Within mitochondria, minor ROS producers can also be found. First of all, one protein, which is able to transfer electrons to the coenzyme Q pool as well as to contribute to the ROS formation, is the mitochondrial glycerolphosphate dehydrogenase (Drahota et al., 2002). It is located in the inner membrane facing the intermembrane space. Another significant contribution to ROS production occurs during fatty acid oxidation due to electron transfer flavoprotein (ETF) that accepts electrons from different dehydrogenases and transfers them through its membrane partner ETF ubiquinone oxidoreductase to the coenzyme Q pool in the inner membrane (Ruzicka and Beinert, 1977).

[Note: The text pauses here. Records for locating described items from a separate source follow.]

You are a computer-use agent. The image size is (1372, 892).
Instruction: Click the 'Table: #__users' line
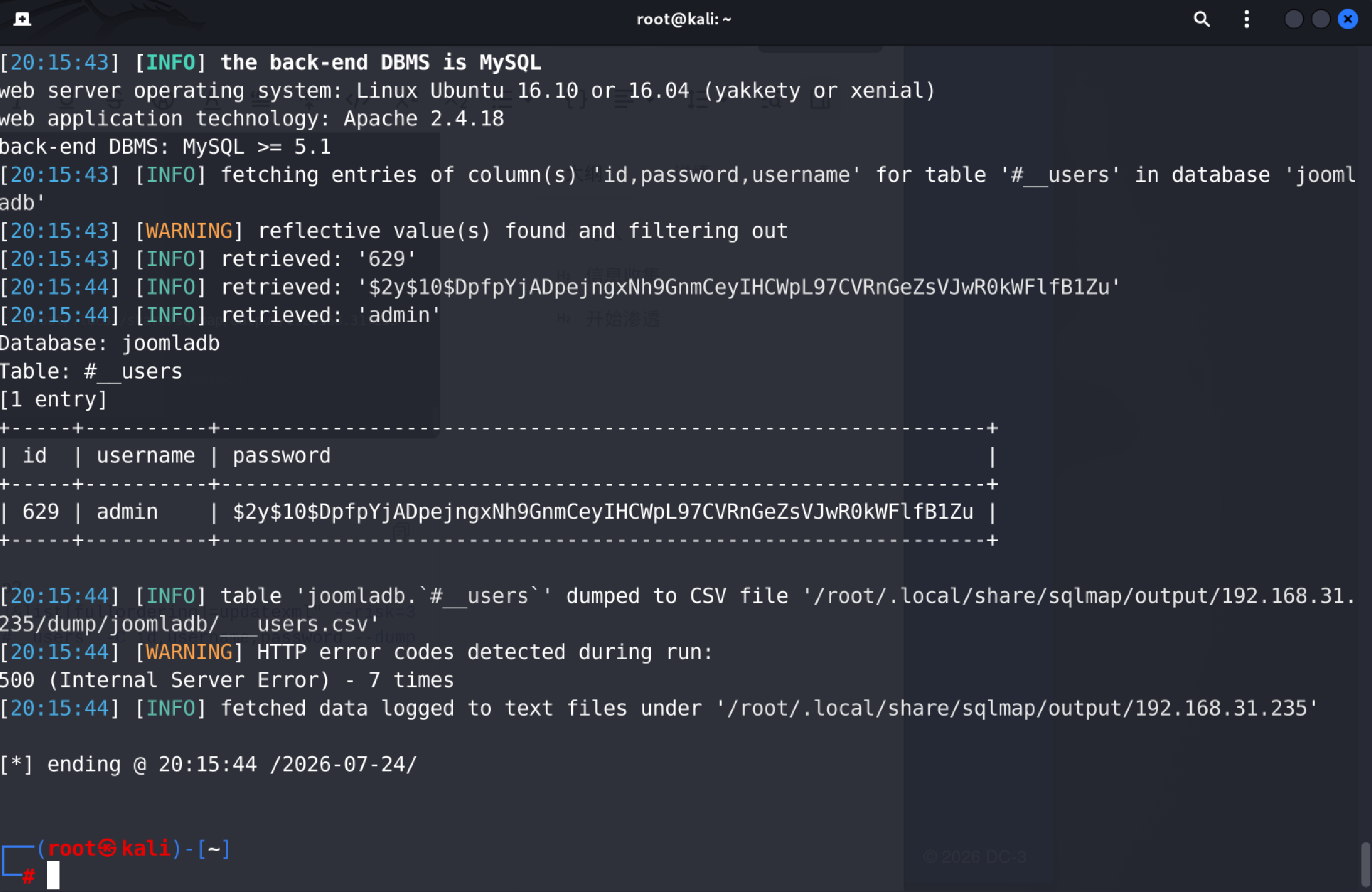coord(91,372)
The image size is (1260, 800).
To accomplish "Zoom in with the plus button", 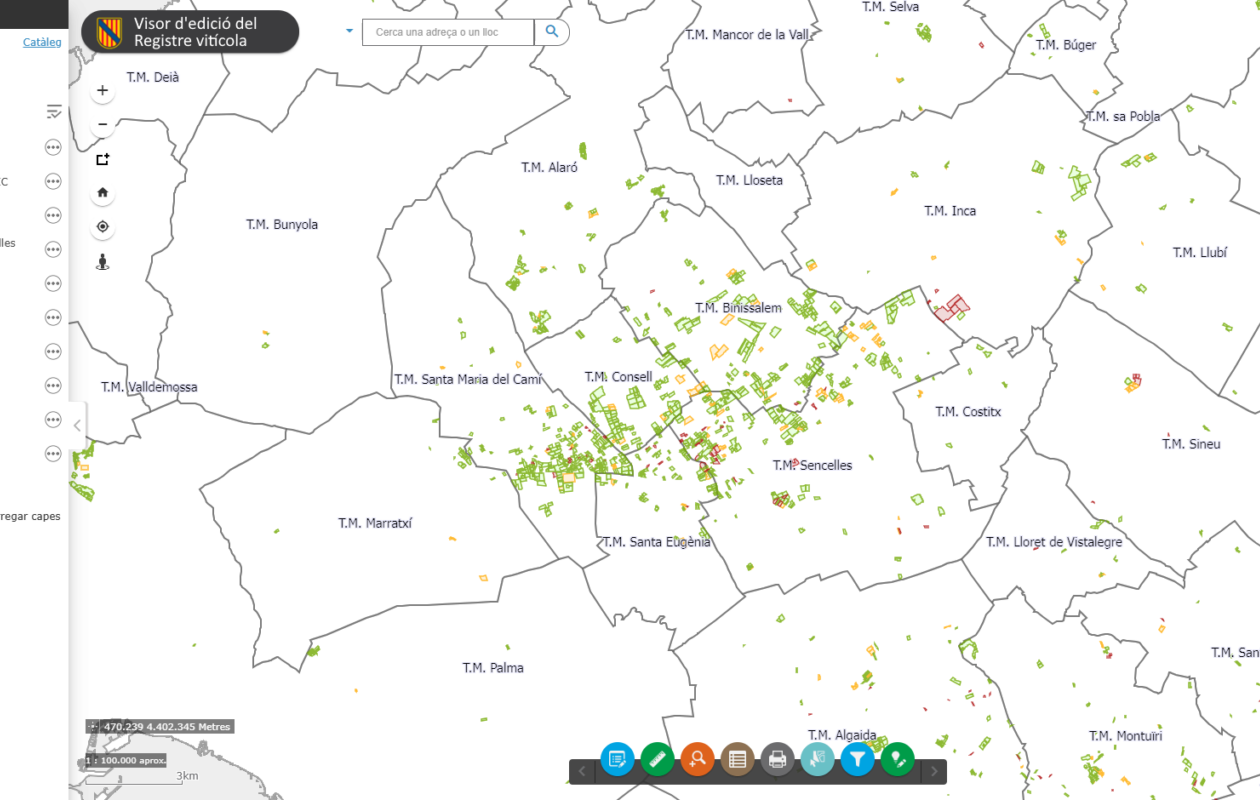I will (x=102, y=91).
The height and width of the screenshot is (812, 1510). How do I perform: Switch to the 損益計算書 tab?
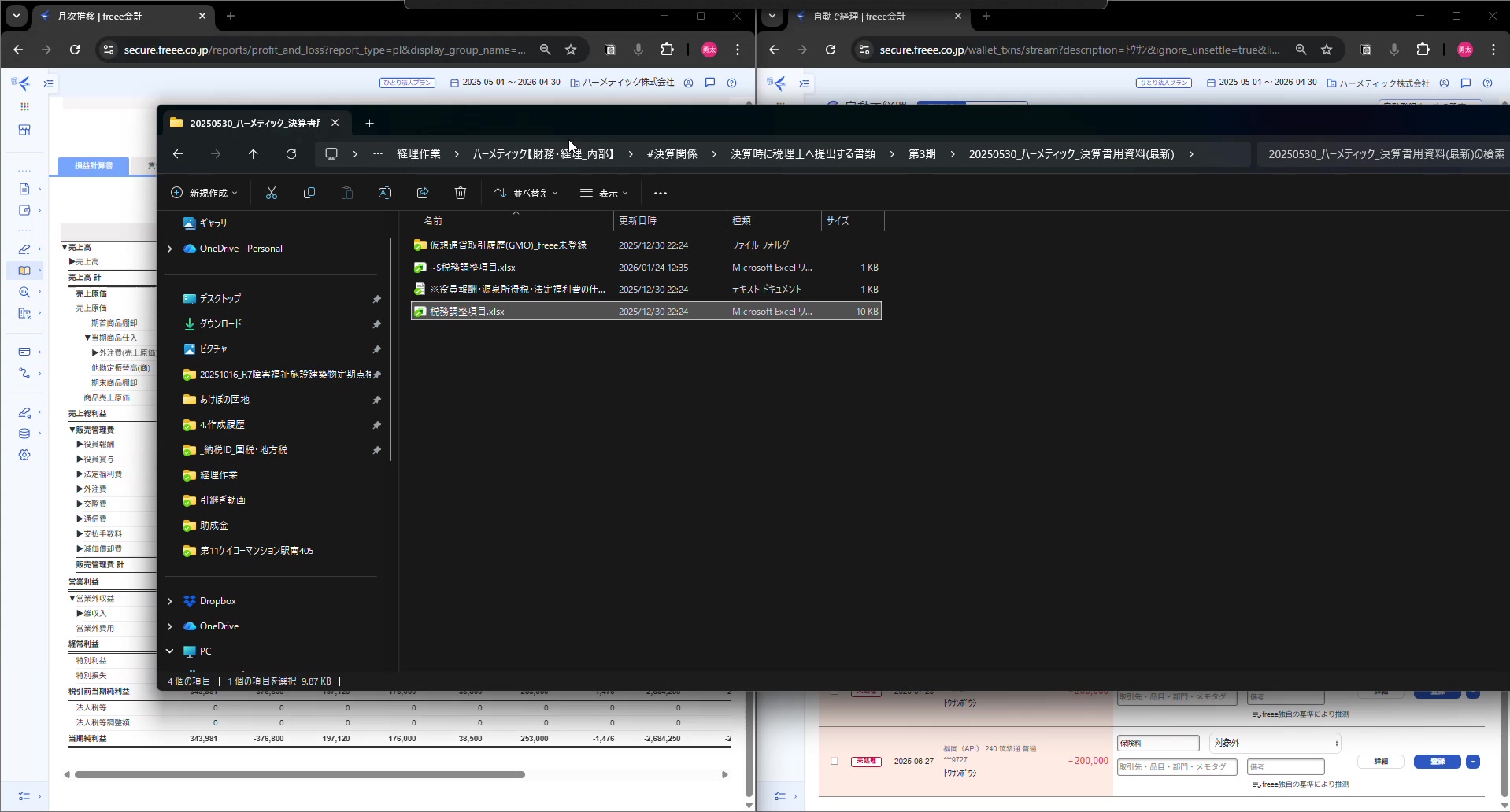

Next, there is a multisubunit pyruvate dehydrogenase complex (Starkov et al., 2004) and a structurally similar membrane bound enzyme complex of α-ketoglutarate dehydrogenase (α-KGDH) which has been proposed as a source of superoxide and hydrogen peroxide under low availability of NAD+, the natural electron acceptor of α-KGDH (Starkov et al., 2004). Many of the aforementioned proteins contain flavin in their active site, which is directly interacting with electrons and plays a possible role in the electron leakage.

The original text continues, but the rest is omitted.